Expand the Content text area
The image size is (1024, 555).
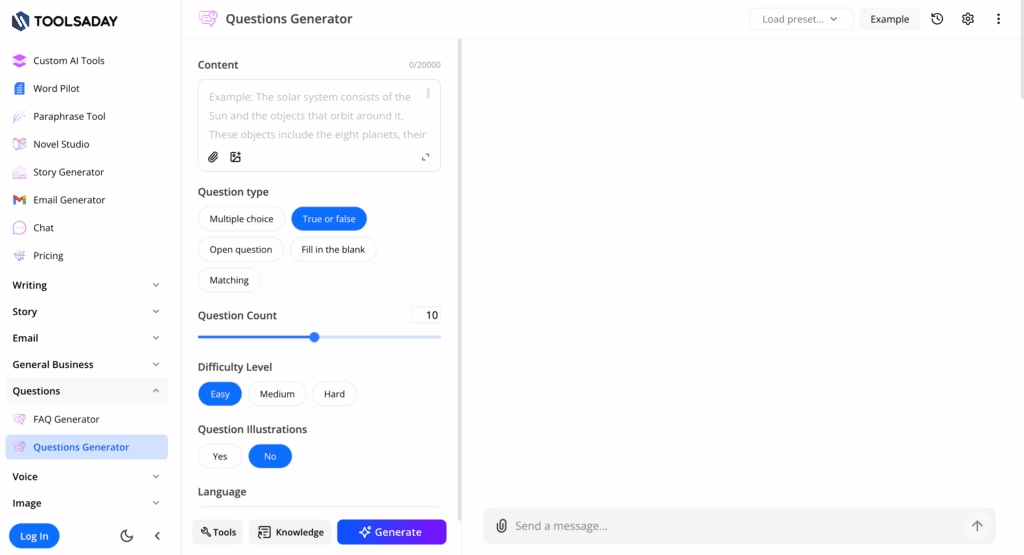(426, 157)
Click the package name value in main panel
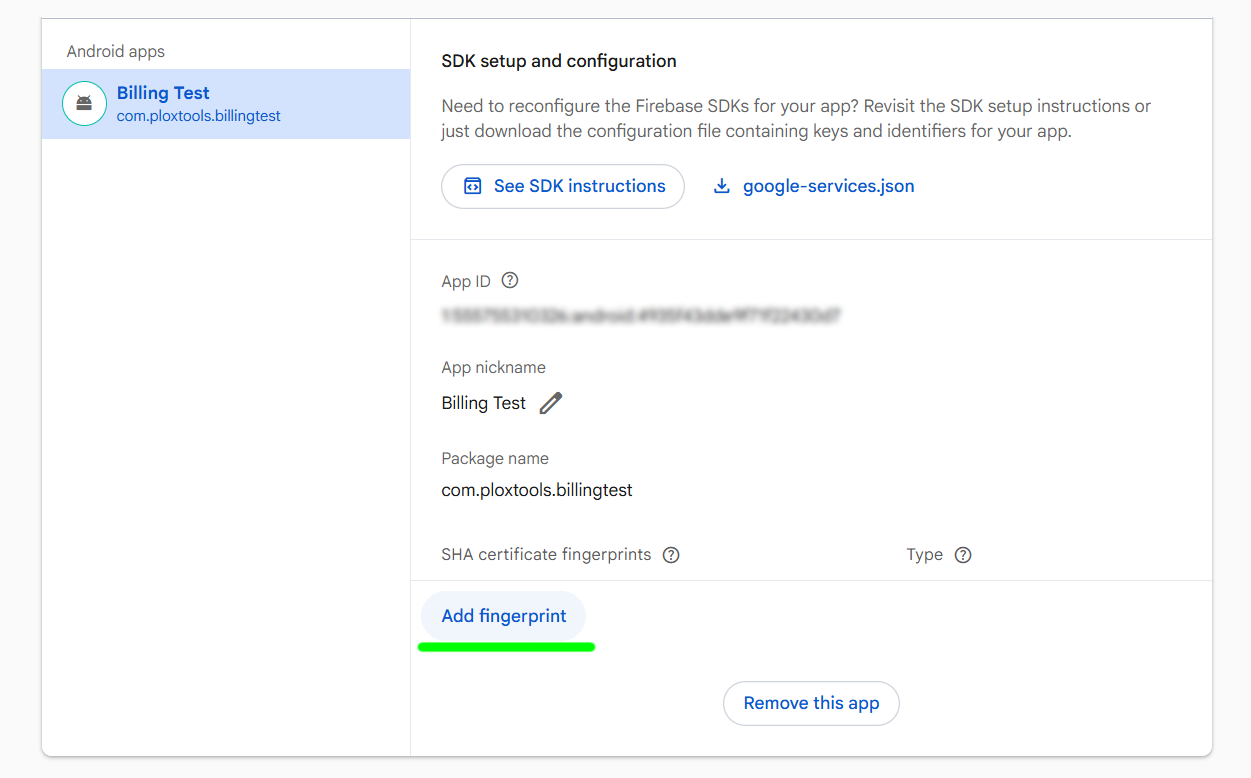This screenshot has height=778, width=1251. click(x=537, y=490)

• About this task:
Please keep every line of the data the same when you reproduce it, and keep every picture out.

• Written solution:
Expand the Content text area
The image size is (1024, 555).
(426, 157)
Click the package name value in main panel
This screenshot has height=778, width=1251. click(x=537, y=490)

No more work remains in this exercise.